## What to produce
Copy every one of the rows below verbatim, keeping each line and its order unchanged.

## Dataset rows
▶

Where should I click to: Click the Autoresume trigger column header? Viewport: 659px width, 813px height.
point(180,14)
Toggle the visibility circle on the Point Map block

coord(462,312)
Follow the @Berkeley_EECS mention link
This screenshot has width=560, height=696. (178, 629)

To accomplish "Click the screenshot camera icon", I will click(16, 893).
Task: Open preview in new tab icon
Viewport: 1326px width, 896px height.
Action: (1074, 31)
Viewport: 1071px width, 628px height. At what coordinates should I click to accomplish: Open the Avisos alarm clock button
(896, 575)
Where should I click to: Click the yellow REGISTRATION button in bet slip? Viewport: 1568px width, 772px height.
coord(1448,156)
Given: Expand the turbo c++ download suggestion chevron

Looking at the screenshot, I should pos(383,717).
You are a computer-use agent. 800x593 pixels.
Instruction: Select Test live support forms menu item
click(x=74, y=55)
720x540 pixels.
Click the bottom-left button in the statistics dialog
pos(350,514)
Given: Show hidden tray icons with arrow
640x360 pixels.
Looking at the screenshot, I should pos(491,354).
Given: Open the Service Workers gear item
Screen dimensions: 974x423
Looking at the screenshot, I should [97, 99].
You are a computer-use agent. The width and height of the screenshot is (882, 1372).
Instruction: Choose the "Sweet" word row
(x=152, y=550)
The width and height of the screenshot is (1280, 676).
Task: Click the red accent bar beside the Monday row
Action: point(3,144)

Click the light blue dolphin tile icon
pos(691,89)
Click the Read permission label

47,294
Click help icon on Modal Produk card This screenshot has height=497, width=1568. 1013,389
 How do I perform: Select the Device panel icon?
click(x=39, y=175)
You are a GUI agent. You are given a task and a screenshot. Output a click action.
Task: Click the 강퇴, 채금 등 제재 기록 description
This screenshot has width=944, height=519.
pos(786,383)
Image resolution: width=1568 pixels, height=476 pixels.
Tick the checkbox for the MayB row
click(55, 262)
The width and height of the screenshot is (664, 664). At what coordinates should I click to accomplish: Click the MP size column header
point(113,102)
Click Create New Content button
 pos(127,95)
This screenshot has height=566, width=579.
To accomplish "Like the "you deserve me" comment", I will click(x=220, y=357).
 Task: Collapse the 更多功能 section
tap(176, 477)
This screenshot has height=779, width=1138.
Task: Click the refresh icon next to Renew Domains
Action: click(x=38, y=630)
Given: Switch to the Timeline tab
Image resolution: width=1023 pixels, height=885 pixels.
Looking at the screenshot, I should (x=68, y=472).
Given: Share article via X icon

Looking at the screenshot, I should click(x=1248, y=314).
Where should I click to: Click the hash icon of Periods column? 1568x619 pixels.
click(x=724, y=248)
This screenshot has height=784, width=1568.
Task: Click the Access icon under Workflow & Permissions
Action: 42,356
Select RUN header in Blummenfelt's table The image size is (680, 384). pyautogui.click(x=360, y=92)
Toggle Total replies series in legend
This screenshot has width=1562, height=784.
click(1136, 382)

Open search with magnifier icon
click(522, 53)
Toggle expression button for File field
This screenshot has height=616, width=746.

◀

## Task solution
Where should I click to: Click the Autoresume trigger column header? Viewport: 659px width, 813px height.
point(180,14)
Toggle the visibility circle on the Point Map block

coord(462,312)
Follow the @Berkeley_EECS mention link
This screenshot has width=560, height=696. (178, 629)

To accomplish "Click the screenshot camera icon", I will click(16, 893).
Task: Open preview in new tab icon
Viewport: 1326px width, 896px height.
Action: (1074, 31)
Viewport: 1071px width, 628px height. At what coordinates should I click to accomplish: Open the Avisos alarm clock button
(896, 575)
Where should I click to: Click the yellow REGISTRATION button in bet slip? Viewport: 1568px width, 772px height.
coord(1448,156)
Given: Expand the turbo c++ download suggestion chevron

Looking at the screenshot, I should pos(383,717).
You are a computer-use agent. 800x593 pixels.
Instruction: Select Test live support forms menu item
click(x=74, y=55)
720x540 pixels.
Click the bottom-left button in the statistics dialog
pos(350,514)
Given: Show hidden tray icons with arrow
640x360 pixels.
Looking at the screenshot, I should pos(491,354).
Given: Open the Service Workers gear item
Screen dimensions: 974x423
Looking at the screenshot, I should [97, 99].
You are a computer-use agent. The width and height of the screenshot is (882, 1372).
Instruction: Choose the "Sweet" word row
(x=152, y=550)
The width and height of the screenshot is (1280, 676).
Task: Click the red accent bar beside the Monday row
Action: point(3,144)

Click the light blue dolphin tile icon
pos(691,89)
Click the Read permission label

47,294
Click help icon on Modal Produk card This screenshot has height=497, width=1568. 1013,389
 How do I perform: Select the Device panel icon?
click(x=39, y=175)
You are a GUI agent. You are given a task and a screenshot. Output a click action.
Task: Click the 강퇴, 채금 등 제재 기록 description
This screenshot has width=944, height=519.
pos(786,383)
Image resolution: width=1568 pixels, height=476 pixels.
Tick the checkbox for the MayB row
click(55, 262)
The width and height of the screenshot is (664, 664). At what coordinates should I click to accomplish: Click the MP size column header
point(113,102)
Click Create New Content button
 pos(127,95)
This screenshot has height=566, width=579.
To accomplish "Like the "you deserve me" comment", I will click(x=220, y=357).
 Task: Collapse the 更多功能 section
tap(176, 477)
This screenshot has height=779, width=1138.
Task: Click the refresh icon next to Renew Domains
Action: click(x=38, y=630)
Given: Switch to the Timeline tab
Image resolution: width=1023 pixels, height=885 pixels.
Looking at the screenshot, I should (x=68, y=472).
Given: Share article via X icon

Looking at the screenshot, I should click(x=1248, y=314).
Where should I click to: Click the hash icon of Periods column? 1568x619 pixels.
click(x=724, y=248)
This screenshot has height=784, width=1568.
Task: Click the Access icon under Workflow & Permissions
Action: 42,356
Select RUN header in Blummenfelt's table The image size is (680, 384). pyautogui.click(x=360, y=92)
Toggle Total replies series in legend
This screenshot has width=1562, height=784.
click(1136, 382)

Open search with magnifier icon
click(522, 53)
Toggle expression button for File field
This screenshot has height=616, width=746.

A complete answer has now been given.